1. Potrei dilungarmi molto su questa materia della notte dei sensi, analizzando ancora altri danni che causano gli appetiti, non solamente sotto gli aspetti già considerati, ma altresì sotto molti altri. Tuttavia, per lo scopo che mi sono prefisso, basta quanto è stato detto. Mi sembra, infatti, d’aver spiegato sufficientemente perché la mortificazione degli appetiti si chiami notte e quanto sia opportuno entrare in essa per andare a Dio. Per concludere questa parte, rimane solo da risolvere qualche dubbio che potrebbe sorgere nella mente del lettore su ciò che ho detto, prima di affrontare il modo di entrare in questa notte.
2. Anzitutto ci si potrebbe chiedere se basti un qualsiasi appetito a produrre e causare nell’anima i due mali sopracitati, cioè quello privativo, che priva l’anima della grazia di Dio, e quello positivo, che provoca in essa i cinque danni principali, dei quali, appunto, ho parlato.

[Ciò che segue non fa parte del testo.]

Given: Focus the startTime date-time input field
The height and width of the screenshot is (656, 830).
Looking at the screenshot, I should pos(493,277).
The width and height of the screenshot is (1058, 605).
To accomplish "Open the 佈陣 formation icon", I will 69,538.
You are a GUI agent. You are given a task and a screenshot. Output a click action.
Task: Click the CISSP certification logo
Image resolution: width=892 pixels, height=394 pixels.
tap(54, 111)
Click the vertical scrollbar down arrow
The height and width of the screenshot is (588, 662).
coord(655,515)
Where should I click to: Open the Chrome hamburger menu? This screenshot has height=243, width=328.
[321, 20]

In secondo luogo ci si potrebbe chiedere se sia sufficiente qualsiasi appetito, per quanto piccolo e di qualsiasi genere, a causare tutti questi cinque danni insieme, oppure se alcuni appetiti causino determinati danni, e altri danni diversi; per esempio, se alcuni causino tormento, altri stanchezza, altri tenebra, ecc.
3. Per rispondere al primo dubbio circa il danno positivo, dico che solo gli appetiti volontari, aventi per oggetto il peccato mortale, possono privare l’anima di Dio e lo fanno totalmente. Essi, infatti, privano l’anima della grazia in questa vita e nell’altra della gloria, cioè del possesso di Dio. Al secondo dubbio rispondo affermando che sia gli appetiti in materia di peccato mortale sia quelli volontari in materia di peccato veniale o di imperfezione sono sufficienti a provocare nell’anima tutti questi danni positivi insieme. Li chiamo positivi, sebbene in un certo senso siano privativi, perché si riferiscono all’anima che si volge alle cose create, come il privativo di riferisce al suo allontanamento da Dio. Ma c’è una differenza: gli appetiti, aventi per oggetto il peccato mortale, causano cecità totale, tormento, sporcizia e debolezza, ecc.; mentre quelli aventi per oggetto i peccati veniali o l’imperfezione non causano questi mali in forma assoluta e in sommo grado, perché non privano l’anima della grazia, da cui dipende la loro presenza. La morte della grazia è, infatti, la vita degli appetiti. Tuttavia essi provocano nell’anima qualcosa di tali mali gradualmente, a mano a mano che diminuisce in essa la grazia. In questo modo, più un appetito riduce l’azione della grazia, più grave è il tormento, la cecità e l’impurità che procura all’anima.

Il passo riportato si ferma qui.